将上述文件Download as成py文件,并更改个文件名以便做代码更改,本文更改为:object_detection_tutorial_CONVERT.py (置于目录:D:\TensorFlow\TensorFlow Object Detection API Tutorial\models\object_detection)

接下来对object_detection_tutorial_CONVERT.py内容做修改,改成读摄像头并做目标检测与定位,

更改后的代码:

# coding: utf-8
 
# # Object Detection Demo
# Welcome to the object detection inference walkthrough!  This notebook will walk you step by step through the process of using a pre-trained model to detect objects in an image. Make sure to follow the [installation instructions](https://github.com/tensorflow/models/blob/master/object_detection/g3doc/installation.md) before you start.

数据展示 ->
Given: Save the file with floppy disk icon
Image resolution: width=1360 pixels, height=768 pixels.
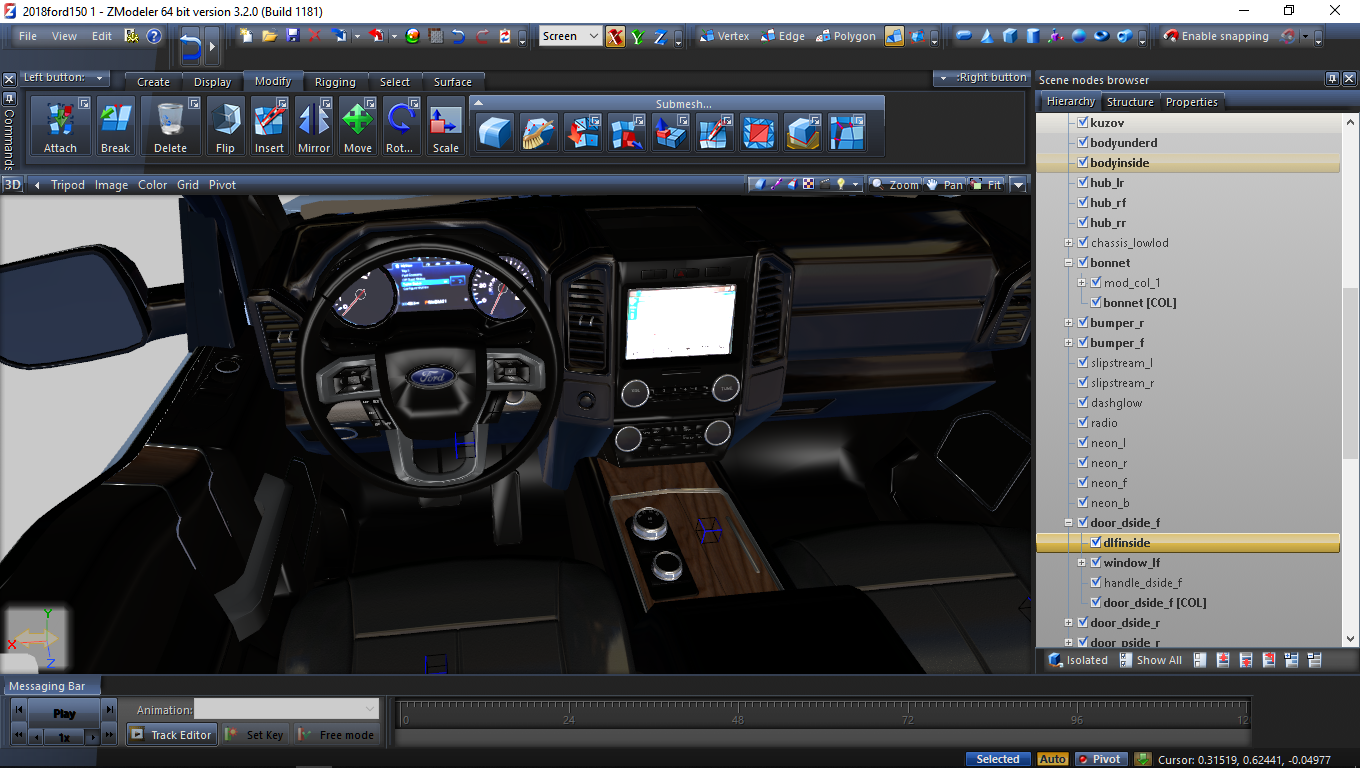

任务要求 ->
1) 在这段目标检测教程中,下载后的文件被改成了什么文件名?
2) 请从这段目标检测教程最后一行之后接着写下去,补出修改后代码的下一部分。
上面列出的各行与此处内容无关。

参考答案 ->
1) object_detection_tutorial_CONVERT.py

2)
# # Imports
 
# In[1]:
 
import numpy as np
import os
import six.moves.urllib as urllib
import sys
import tarfile
import tensorflow as tf
import zipfile
 
from collections import defaultdict
from io import StringIO
from matplotlib import pyplot as plt
from PIL import Image
 
import cv2                  #add 20170825
cap = cv2.VideoCapture(0)   #add 20170825
 
# ## Env setup
 
# In[2]:                                  #delete 20170825
# This is needed to display the images.    #delete 20170825
#get_ipython().magic('matplotlib inline')   #delete 20170825
 
# This is needed since the notebook is stored in the object_detection folder.  
sys.path.append("..")
 
 
# ## Object detection imports
# Here are the imports from the object detection module.
 
# In[3]:
 
from utils import label_map_util
 
from utils import visualization_utils as vis_util
 
 
# # Model preparation 
 
# ## Variables
# 
# Any model exported using the `export_inference_graph.py` tool can be loaded here simply by changing `PATH_TO_CKPT` to point to a new .pb file.  
# 
# By default we use an "SSD with Mobilenet" model here. See the [detection model zoo](https://github.com/tensorflow/models/blob/master/object_detection/g3doc/detection_model_zoo.md) for a list of other models that can be run out-of-the-box with varying speeds and accuracies.
 
# In[4]:
 
# What model to download.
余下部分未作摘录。